Full disclosure: GE is one of many large companies that sponsor Solid.
Tim: What is your big prediction about how IoT will change in the coming two years?
Jon: I think that in the next two years, the way we talk about IoT will become more focused and its value will become clearer in a variety of areas. The term suffers from an early connection to the idea of the Internet-connected refrigerator and a handful of other things that invited ridicule. Since then, we’ve started to have a more nuanced conversation about what IoT means for commercial and industrial applications. That’ll develop further, and I think we’ll see meaningful progress in what IoT means for consumers, too.
Tim: How is the Solid Conference helping move forward the conversation and catalyzing this technology shift?

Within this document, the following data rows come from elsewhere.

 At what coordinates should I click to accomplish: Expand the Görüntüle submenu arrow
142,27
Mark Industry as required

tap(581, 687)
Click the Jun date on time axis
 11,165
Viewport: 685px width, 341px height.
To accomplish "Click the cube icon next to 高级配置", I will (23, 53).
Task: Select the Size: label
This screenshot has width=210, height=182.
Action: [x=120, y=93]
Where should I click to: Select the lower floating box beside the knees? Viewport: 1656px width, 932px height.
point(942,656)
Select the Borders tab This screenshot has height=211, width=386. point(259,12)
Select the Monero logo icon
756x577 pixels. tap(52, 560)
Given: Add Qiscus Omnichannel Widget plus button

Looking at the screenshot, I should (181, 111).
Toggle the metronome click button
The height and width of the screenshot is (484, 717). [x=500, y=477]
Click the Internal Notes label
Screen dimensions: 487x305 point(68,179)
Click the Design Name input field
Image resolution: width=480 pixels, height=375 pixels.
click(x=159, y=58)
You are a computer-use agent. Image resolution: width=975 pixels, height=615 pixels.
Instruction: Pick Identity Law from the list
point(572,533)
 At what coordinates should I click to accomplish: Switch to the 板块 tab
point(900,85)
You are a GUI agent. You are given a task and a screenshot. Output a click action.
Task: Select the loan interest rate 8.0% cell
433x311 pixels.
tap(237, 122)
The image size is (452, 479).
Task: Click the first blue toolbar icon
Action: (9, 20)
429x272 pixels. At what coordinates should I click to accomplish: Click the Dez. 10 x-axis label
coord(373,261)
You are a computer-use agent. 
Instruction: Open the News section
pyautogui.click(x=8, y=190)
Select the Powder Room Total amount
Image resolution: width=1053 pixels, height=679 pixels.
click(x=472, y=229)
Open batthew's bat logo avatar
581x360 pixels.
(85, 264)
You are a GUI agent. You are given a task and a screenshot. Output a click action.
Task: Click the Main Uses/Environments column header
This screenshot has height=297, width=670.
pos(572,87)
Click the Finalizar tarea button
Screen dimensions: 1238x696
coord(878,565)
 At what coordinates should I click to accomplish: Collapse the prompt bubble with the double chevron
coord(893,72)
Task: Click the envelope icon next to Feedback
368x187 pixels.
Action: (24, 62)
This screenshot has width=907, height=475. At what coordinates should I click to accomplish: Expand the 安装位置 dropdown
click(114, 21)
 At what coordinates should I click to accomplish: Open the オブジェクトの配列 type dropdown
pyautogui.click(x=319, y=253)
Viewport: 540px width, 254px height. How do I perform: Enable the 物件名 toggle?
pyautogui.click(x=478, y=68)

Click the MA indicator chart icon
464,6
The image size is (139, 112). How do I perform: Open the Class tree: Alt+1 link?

Jon: Solid is particularly focused on a couple of elements of this conversation:
The first element is applications for IoT and hardware that are meaningful, impactful, and, for some people, unexpected: things like agriculture, municipal infrastructure and heavy industry. We want to talk about the big, serious things that IoT can enable and steer clear of the consumer-focused side that sometimes preoccupies observers.
The second is recognizing that building an Internet-enabled world will require expertise from lots of different areas, and Solid brings together a community that is, in my co-chair Joi Ito’s term, not just interdisciplinary but “anti-disciplinary.” The boundaries between software, electronics and biology are falling, and people can easily move between disciplines to invent the next great things. The door is open to everyone.